2) The build process must be reproducible. That is all the steps
which are used to create the application must be reproducible.
*) Build Interface: We must be able to run exactly the same build
process in the future including: all commands with command line
arguments, all environmental variables. I recommend that the entire
build process be viewed as something outside of the build master
control. Developers are responsible for ensuring that there is a
simple build master interface to construct all the software products
which go into a build. Typically there is a makefile in a standard
place where the buildmaster can run something like "make all; make
install;" and be guaranteed that this will build the product. The
build interface should be viewed as something which never changes and
are part of the build machine, like the OS and are changed only
rarely. It is hard enough to track all the parts of the build process
which we expect to change, we should not need to track complex build
procedures. The build procedures should have a standard interface.
By keeping the build instructions in one makefile which is checked
into the same version control system as the sources it is easy to
recreate any previous build even if the commands used to build the
software fluctuate rapidly between releases. There must be a simple
interface to construct the software which will hide all the complexity
of the actual construction.
*) Build Environment: The makefile will code all the build commands
and all the environmental variables (PATH, UMASK, LD_LIBRARY_PATH,
CLASSPATH) needed to build the software though it may rely on some
well defined command line arguments (PREFIX, CCFLAGS, JAVA_LIBS) to
make these prematurely. These command line arguments should not
change between versions of the software but should be a fixed set of
build parameters. The parameters may be needed to specify where some
files are found on the build machine (Ideally the build machine is set
up the same as developers machines so these directories can be
hard-coded into the makefiles but often there is a need for some
directories to be specified at build time) or where files are to be
created/installed on the build machine (typically a subdirectory of
/var/tmp but there may be several builds running at once and each will
need a different directory) or what kind of build is being created.
Each part of the build which needs a particular environmental variable
set or a special header file in some path should have tests which
ensure that the build environment is valid. I keep my build scripts
installed on the build machine and they are always started by running
/etc/rc.d/init.d/build start this ensures that I am not relying on any
build environmental variables which are set by logging into the build
account and are thus not tracked and versioned.
*) Environmental safety issues:
If the build environment can not be used to build the software then a
human readable error message should be generated.
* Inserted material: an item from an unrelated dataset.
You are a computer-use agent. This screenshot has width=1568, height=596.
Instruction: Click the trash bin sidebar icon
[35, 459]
My makefiles often
run various checks on the environmental variables before they
construct the code. They check that all required environmental
variables are set, that the required libraries are found, that
directories which must be disjoint (build and install directories) do
not overlap. This test suite becomes a build regression test and as I
discover additional possible build problems I add new tests to the
makefile. I make it a habit to explicit set all environmental
variables so that there is no doubt as to their expected values. It
is important for the QA group to only use Builds which were created by
an automated process so that we are sure that there are no
undocumented steps in either the test builds or the released build.
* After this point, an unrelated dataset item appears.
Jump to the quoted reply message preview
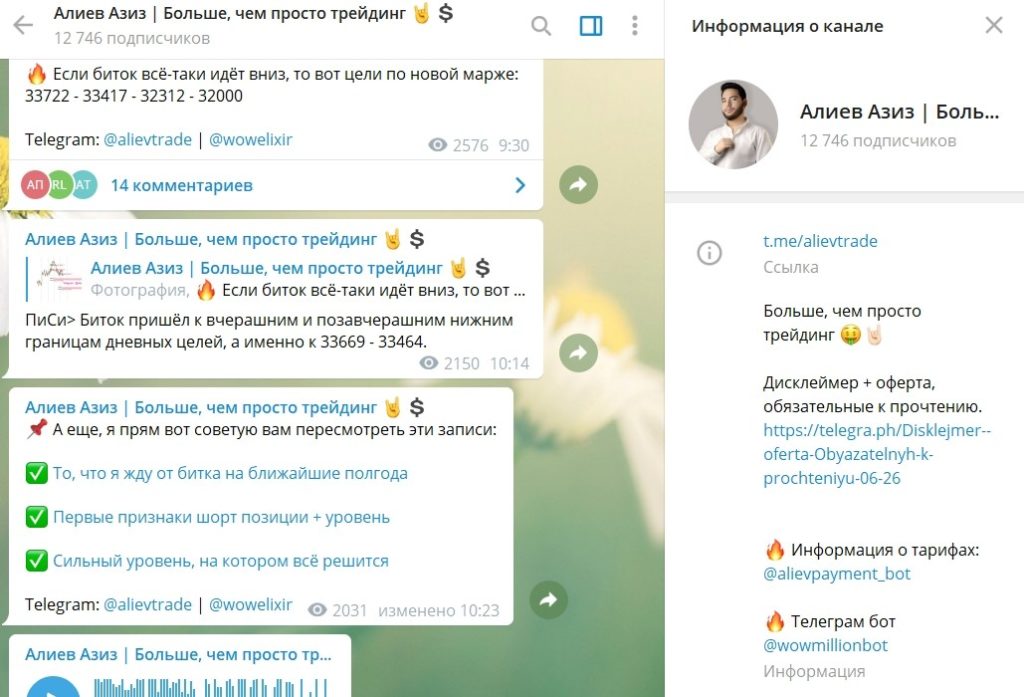 click(x=276, y=279)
3) Track the Build numbers. Given a clean install of your product you
should have all the information necessary to reproduce the executable
from sources. If a customer shows you the application binaries you
must be able to get the source code which build the application,
reconstruct the build machine which created the application and
possibly rerun the build exactly the same way as the application was
created before, this may include making some minor source code changes
before the build is run. I like to keep a file which contains:
The product release name
The sources 'as of date'. (I always checkout my sources using
cvs -D 'date time' so that exactly the same sources
can be recovered knowing only the 'data time' which
was used to check them out. I am sure a similar trick
could be used with a perforce 'change set number'.)
The branch name.
The module name.
This can be stored as a file in the product (encrypted if necessary)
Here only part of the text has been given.